Exercise description: Below is a listing to transcribe in full and exactly; keep the pictures out.
········
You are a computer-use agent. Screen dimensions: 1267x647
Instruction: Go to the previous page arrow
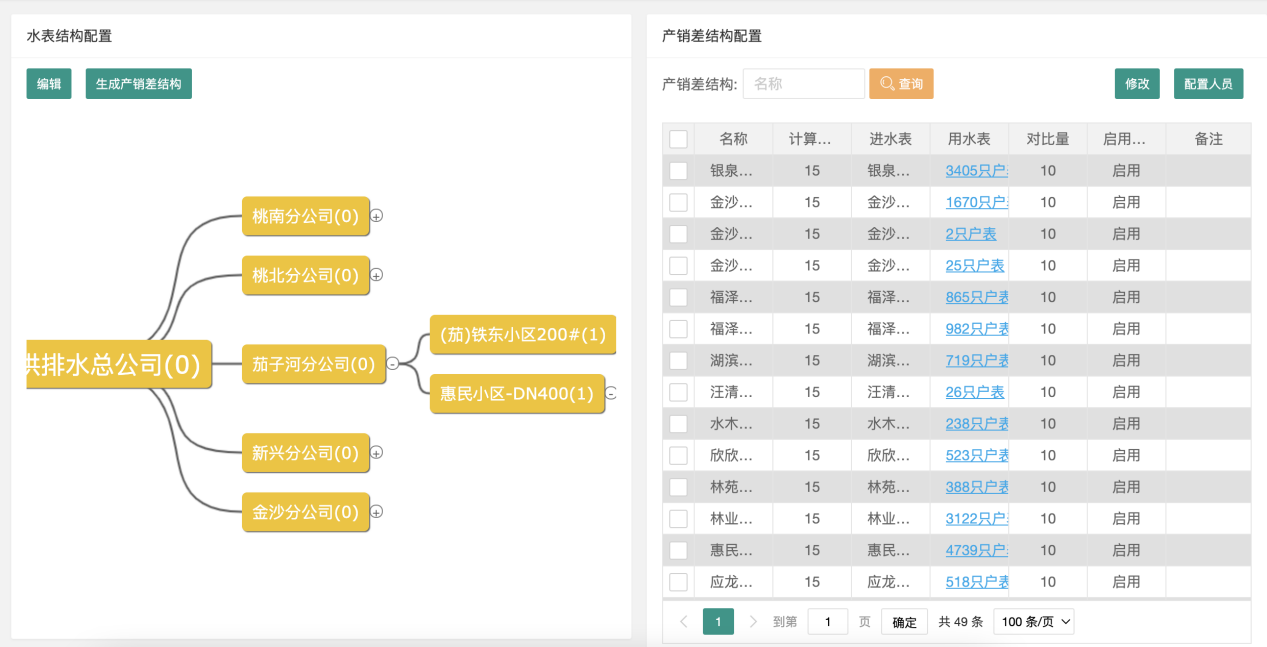click(x=684, y=622)
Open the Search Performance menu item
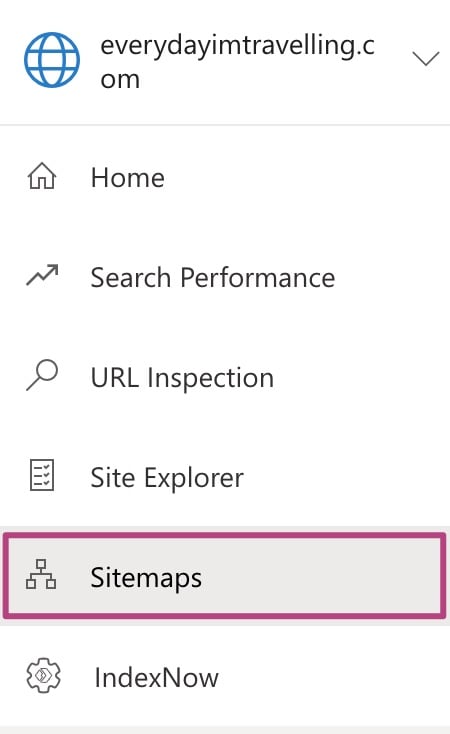Screen dimensions: 450x734 [225, 277]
········
Output for this exercise:
You are a computer-use agent. Screen dimensions: 1267x647
Instruction: Go to the previous page arrow
click(x=684, y=622)
Open the Search Performance menu item
Screen dimensions: 450x734 [225, 277]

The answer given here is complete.